The IAM role trust policy names GitHub’s OIDC provider and restricts to your specific repo/branch. A leaked workflow can’t mint a token for your role.

GCP, Azure, and Vercel all support OIDC from GitHub Actions. Use it. The setup cost is one afternoon; the maintenance cost is zero.

ProviderAction to use
AWSaws-actions/configure-aws-credentials
GCPgoogle-github-actions/auth
Azureazure/login with client-id (no client-secret)
Cloudflare(still API token at time of writing)
VercelOIDC for AWS/GCP within your deploy; platform itself uses project tokens

When OIDC isn’t an option, use Environment secrets over Repo secrets: they’re scoped to the env (prod vs staging), and access is recorded in the deployment log.

Environments: Where Safety Lives

Environments are underrated. They give you, for free:

  • Separate secrets per env. The production deploy can’t accidentally grab a staging URL.
  • Required reviewers. The prod env refuses to start until N specific people click approve.
  • Wait timers. “Prod deploy sits for 10 minutes before starting” gives you a window to cancel.
  • Branch rules. The prod env will only run from main.
  • Deployment history. Every deploy is a first-class event you can inspect, rerun, or roll back from.
jobs:
  deploy-staging:
    environment: staging
    # ... deploy to staging ...
  deploy-production:
    needs: deploy-staging
    environment:
      name: production
      url: https://example.com   # shown in deployment UI
    # ... deploy to prod ...

Then in the repo → Settings → Environments, configure the prod env with at least: required reviewers, allowed branch main, secrets scoped to prod. You now have a half-decent change-management system without any other tool.
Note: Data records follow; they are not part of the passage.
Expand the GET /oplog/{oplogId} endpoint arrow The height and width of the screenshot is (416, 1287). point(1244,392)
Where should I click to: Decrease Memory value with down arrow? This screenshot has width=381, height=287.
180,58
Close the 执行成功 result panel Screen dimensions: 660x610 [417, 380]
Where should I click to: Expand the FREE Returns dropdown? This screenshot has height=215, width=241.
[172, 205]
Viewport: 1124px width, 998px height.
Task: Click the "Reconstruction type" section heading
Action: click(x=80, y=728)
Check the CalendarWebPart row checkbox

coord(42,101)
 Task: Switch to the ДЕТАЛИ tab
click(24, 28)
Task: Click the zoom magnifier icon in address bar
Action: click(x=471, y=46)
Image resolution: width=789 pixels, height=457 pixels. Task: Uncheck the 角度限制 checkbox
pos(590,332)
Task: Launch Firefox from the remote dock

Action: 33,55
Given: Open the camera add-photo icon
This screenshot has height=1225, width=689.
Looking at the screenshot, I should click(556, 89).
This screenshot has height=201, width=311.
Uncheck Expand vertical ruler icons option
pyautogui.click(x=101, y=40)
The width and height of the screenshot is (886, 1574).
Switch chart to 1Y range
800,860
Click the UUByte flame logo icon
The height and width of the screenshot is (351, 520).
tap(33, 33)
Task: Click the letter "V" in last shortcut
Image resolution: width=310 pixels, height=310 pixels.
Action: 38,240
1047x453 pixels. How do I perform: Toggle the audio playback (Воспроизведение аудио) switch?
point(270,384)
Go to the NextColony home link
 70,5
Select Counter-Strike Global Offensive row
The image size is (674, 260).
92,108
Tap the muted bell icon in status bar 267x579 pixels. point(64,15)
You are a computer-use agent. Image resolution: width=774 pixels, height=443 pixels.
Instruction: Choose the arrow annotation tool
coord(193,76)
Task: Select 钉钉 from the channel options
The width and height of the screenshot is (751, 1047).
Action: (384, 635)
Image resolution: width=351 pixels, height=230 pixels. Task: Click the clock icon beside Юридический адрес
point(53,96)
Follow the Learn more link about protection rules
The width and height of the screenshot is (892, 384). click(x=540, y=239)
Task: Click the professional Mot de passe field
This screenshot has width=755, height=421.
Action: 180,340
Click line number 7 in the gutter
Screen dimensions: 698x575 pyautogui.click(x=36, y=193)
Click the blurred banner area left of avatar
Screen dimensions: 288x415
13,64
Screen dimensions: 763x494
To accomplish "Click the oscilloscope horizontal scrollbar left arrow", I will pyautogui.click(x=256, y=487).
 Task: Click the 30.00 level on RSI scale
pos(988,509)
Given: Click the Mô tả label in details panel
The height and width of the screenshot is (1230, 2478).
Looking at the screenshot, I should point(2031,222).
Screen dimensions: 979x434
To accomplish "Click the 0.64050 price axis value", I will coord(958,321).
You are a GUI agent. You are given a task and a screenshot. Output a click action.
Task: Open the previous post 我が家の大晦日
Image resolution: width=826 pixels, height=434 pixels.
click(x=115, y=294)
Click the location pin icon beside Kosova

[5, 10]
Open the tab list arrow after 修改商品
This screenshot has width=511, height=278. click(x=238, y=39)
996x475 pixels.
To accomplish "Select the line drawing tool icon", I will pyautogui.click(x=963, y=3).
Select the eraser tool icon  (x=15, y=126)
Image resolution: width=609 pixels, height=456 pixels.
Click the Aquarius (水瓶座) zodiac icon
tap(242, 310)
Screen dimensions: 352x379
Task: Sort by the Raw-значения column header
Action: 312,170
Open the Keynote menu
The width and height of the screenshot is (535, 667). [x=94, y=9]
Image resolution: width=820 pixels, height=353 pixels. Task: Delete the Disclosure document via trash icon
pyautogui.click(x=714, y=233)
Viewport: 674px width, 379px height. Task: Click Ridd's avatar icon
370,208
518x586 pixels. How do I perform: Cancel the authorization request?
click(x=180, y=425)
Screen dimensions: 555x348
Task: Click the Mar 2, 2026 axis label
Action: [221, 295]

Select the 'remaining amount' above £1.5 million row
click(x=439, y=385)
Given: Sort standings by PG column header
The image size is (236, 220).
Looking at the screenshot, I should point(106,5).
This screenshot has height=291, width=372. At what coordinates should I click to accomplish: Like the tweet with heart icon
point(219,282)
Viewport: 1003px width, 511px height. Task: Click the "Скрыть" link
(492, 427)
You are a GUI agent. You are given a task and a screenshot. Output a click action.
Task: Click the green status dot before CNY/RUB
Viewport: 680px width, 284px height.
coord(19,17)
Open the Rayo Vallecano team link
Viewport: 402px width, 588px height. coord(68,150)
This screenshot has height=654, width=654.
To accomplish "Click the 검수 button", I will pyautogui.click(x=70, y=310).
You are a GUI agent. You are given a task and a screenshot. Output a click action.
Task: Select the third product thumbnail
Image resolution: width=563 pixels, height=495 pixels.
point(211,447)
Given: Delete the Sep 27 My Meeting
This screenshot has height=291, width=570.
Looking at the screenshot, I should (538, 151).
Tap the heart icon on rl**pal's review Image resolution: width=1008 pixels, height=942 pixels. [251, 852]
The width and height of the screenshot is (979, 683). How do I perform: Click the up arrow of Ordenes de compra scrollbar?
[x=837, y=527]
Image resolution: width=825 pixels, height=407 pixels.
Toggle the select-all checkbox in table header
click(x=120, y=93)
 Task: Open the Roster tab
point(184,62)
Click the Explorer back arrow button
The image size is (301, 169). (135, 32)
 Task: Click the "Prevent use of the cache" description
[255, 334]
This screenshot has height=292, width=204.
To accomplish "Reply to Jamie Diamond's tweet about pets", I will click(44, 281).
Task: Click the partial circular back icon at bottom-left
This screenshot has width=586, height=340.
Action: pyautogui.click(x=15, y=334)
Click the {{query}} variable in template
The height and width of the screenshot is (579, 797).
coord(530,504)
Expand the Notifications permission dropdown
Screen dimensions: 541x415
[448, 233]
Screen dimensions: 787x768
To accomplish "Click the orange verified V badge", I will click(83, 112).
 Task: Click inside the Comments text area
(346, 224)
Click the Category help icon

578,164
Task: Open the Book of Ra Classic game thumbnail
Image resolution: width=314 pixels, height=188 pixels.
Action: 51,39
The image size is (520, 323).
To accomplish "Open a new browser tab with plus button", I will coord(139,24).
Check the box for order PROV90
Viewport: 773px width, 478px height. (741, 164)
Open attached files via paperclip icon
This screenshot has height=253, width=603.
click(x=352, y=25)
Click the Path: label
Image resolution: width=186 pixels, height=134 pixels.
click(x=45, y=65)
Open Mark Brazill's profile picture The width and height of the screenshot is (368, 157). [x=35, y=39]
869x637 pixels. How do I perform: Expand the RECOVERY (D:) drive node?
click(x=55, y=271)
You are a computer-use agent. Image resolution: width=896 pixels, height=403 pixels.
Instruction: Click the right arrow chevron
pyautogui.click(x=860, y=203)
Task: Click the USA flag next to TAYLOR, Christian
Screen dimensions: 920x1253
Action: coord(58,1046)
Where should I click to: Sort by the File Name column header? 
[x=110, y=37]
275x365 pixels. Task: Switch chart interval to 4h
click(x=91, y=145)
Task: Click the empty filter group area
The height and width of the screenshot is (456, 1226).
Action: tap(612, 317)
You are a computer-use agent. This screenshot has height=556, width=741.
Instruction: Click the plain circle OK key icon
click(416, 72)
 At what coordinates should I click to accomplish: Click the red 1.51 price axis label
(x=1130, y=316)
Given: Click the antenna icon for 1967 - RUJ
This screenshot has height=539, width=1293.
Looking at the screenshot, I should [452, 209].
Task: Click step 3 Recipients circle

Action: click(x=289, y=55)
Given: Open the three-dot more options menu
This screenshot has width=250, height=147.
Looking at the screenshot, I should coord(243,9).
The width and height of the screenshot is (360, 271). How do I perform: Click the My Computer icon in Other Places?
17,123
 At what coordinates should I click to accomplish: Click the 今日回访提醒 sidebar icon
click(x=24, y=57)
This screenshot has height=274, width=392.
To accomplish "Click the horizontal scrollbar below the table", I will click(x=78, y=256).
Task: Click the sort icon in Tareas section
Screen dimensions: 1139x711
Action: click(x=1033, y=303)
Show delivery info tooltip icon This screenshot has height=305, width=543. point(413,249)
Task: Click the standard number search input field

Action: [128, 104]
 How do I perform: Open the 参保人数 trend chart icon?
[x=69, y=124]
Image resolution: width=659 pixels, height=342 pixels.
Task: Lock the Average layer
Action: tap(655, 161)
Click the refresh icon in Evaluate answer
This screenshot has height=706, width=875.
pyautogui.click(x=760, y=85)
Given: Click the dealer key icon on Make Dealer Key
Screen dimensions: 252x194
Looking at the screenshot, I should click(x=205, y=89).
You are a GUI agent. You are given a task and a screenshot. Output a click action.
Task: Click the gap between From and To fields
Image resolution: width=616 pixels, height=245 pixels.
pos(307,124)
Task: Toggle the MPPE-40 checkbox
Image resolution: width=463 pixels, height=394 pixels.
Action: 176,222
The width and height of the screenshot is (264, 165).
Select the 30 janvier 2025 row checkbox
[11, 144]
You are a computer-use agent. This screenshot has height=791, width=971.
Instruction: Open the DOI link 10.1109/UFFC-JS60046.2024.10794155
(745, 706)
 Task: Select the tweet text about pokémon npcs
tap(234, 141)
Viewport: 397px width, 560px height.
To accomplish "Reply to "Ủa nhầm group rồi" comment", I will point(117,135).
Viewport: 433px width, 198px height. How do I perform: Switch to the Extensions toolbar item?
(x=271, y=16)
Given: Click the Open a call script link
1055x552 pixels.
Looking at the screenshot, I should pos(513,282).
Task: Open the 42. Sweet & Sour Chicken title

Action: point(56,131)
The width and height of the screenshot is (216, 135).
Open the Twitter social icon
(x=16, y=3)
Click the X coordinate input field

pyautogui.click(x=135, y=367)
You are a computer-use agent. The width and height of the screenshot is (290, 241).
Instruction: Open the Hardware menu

Caching: Most Workflows Are 60% Repeatable

The built-in cache: option in most setup actions handles 90% of cases.

- uses: actions/setup-node@v4
  with:
    node-version: 22
    cache: npm            # caches ~/.npm based on package-lock.json

- uses: actions/setup-python@v5
  with:
    python-version: "3.12"
    cache: pip            # caches pip downloads

For anything else — Docker layer cache, Next.js .next/cache, Turbo cache, Jest cache — use actions/cache:

- uses: actions/cache@v4
  with:
    path: |
      .next/cache
      node_modules/.cache
    key: ${{ runner.os }}-next-${{ hashFiles('**/package-lock.json') }}-${{ hashFiles('src/**') }}
    restore-keys: |
      ${{ runner.os }}-next-${{ hashFiles('**/package-lock.json') }}-
      ${{ runner.os }}-next-

The restore-keys fallback chain is important: if the exact key isn’t found, use the next best match. This gives you partial cache hits when dependencies change but your source mostly hasn’t.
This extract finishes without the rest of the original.